The giant Rumaila oil field in southern Iraq is a war cemetery.

Rusting tanks, artillery pieces and eroding stumps of concrete jut like rotted teeth from sands of the Ash Shamiyah desert. Some of the junk is old, dating to the Iran-Iraq war. But much is newer: troop carriers and gun emplacements incinerated by U.S. or British jets. Gas flares smudge the barren horizons a dirty khaki brown.

The few roads are empty and cratered. Scruffy men in baggy blue uniforms — Iraq's new Oil Protection Force, custodian of the world's third-largest petroleum reserves — stand guard.

"This must be a joke!" snapped Mazin Yousif, peering from an SUV at a sandbagged checkpoint. "Impossible!"

A former colonel in Saddam Hussein's army, Yousif, 49, works for Olive Group, a British security firm. He had just spent 18 months training 4,500 Iraqi recruits to patrol the vital southern oil fields against sabotage and fuel smuggling.

But strange new faces were appearing at checkpoints. They were bearded members of local Shiite parties and their violent militias. His oil army was being infiltrated. Iraq's oil wealth was falling prey to sectarian greed.

Escorted by a three-car convoy of British and Iraqi bodyguards, Yousif glared at the militiamen. They squinted back with open contempt.

"We are living in the Chicago of gangster times," he said bitterly at his house in Basra, the seedy port city in southern Iraq. "Mafia Chicago, without the nightclubs."

From Basra to Illinois

As it turned out, during that particular week, about 30,000 barrels of the Rumaila field's production — high-quality crude dubbed Basrah Light — were headed for Chicago. The United States still buys 15 to 20 percent of its imported crude from the unsettled Middle East.

Three days before Yousif's checkpoint encounter, a supertanker named the Front Crown loaded up on Iraqi crude at the Basra Oil Terminal.

The vessel, flying the flag of the Bahamas and skippered by a Russian, chugged 36 days around the Horn of Africa, then steered northwest toward Galveston Bay. Five days later, according to Marathon schedulers, it docked at the high-tech Louisiana Offshore Oil Port, where pumps sucked 1 million barrels of oil from its hold in 11 hours — the same volume of crude burned by all Allied armies in World War I.

Most of the cargo ended up at Midwest refineries. A wisp, about 126 tanker trucks' worth, was piped to Marathon's Robinson, Ill., plant.

Those molecules snaked north, past rural roads whose telephone poles sometimes bore small, beribboned photos of local GIs killed in Iraq: a bitter irony, given that large volumes of crude are being diverted in Iraq, intelligence sources say, to fund the anti-U.S. insurgency.
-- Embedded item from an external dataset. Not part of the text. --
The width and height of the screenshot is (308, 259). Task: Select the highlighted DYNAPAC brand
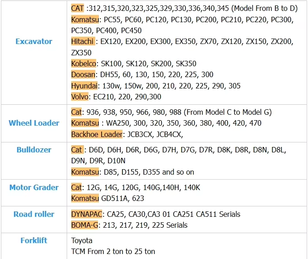[x=87, y=214]
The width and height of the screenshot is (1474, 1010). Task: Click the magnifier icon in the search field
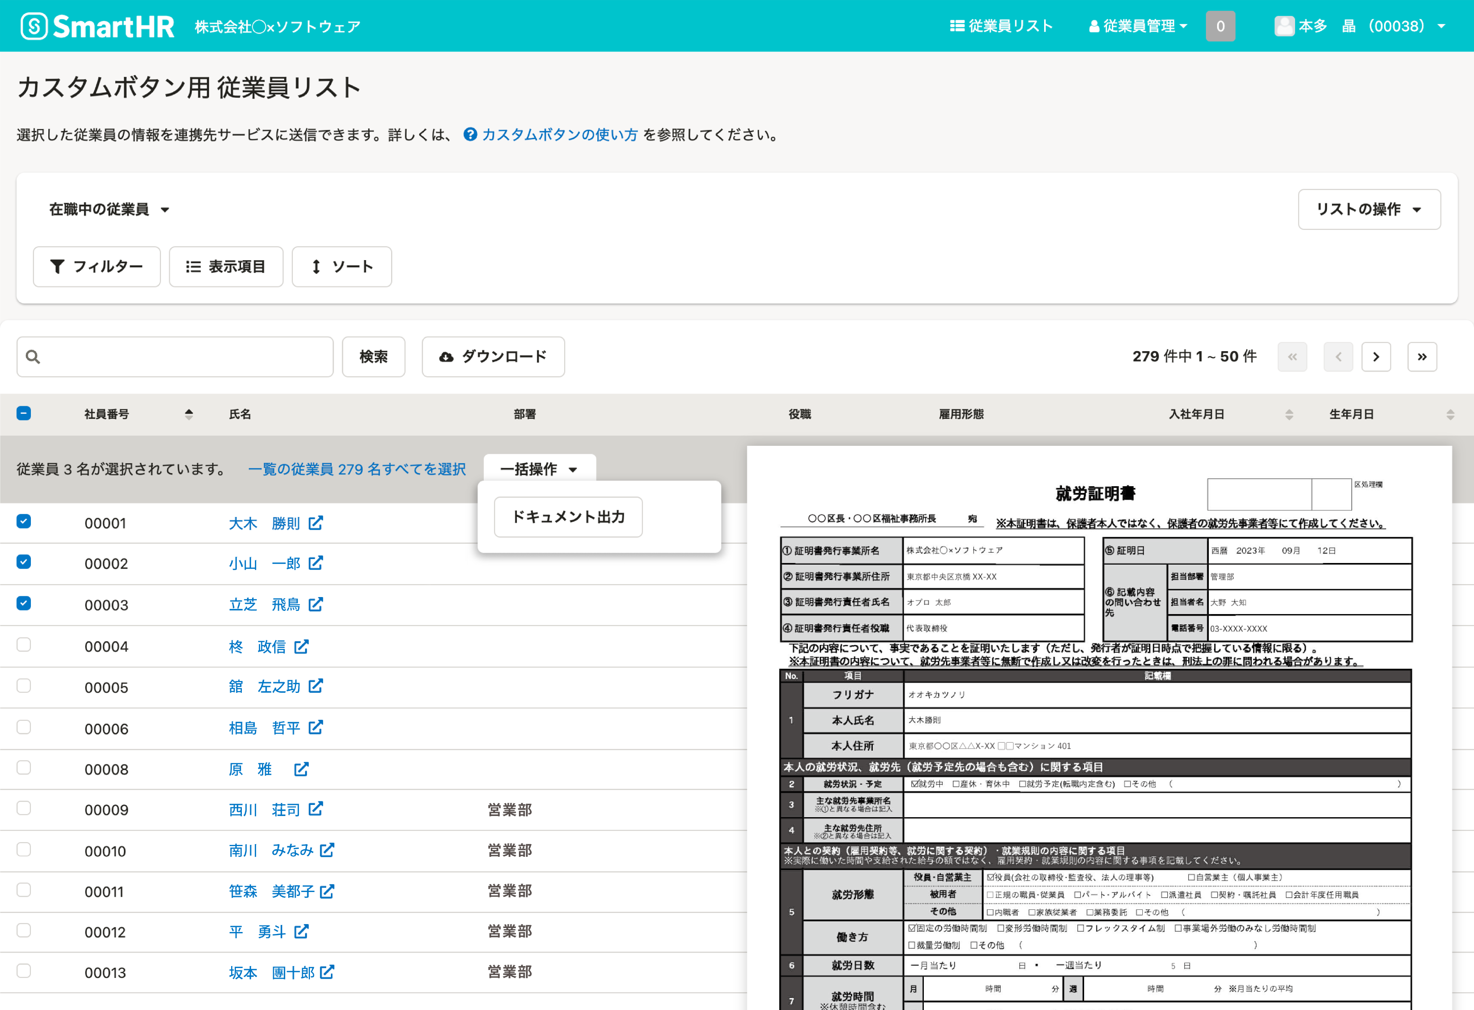33,357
Indeed, of all setbacks since the fall of Saddam, few match the ruinous decline of Iraq's oil sector — once deemed by the Bush administration to be the country's economic salvation.

The Iraqi fuel reached South Elgin, Ill., in a stew of Nigerian, Saudi and domestic hydrocarbons. Cruz Rodriguez, the Marathon's night clerk, bought five gallons on a chilly January night.

"Check it out, dude," Rodriguez said as ran a hand over the worn upholstery of his first car, a 1995 Jeep that buried him $8,000 in debt. It gets 18 mpg.

He was all but broke after fueling up. He bought a 25-cent Zebra Cakes cookie for dinner.

The real cost of filling up

What are the hidden costs of America's imported oil?

Milton Copulos, an economist with the National Defense Council Foundation, a right-of-center Washington think tank, spent 18 months poring over hundreds of thousands of pages of government documents, toiling to fix a price tag on America's addiction to global crude.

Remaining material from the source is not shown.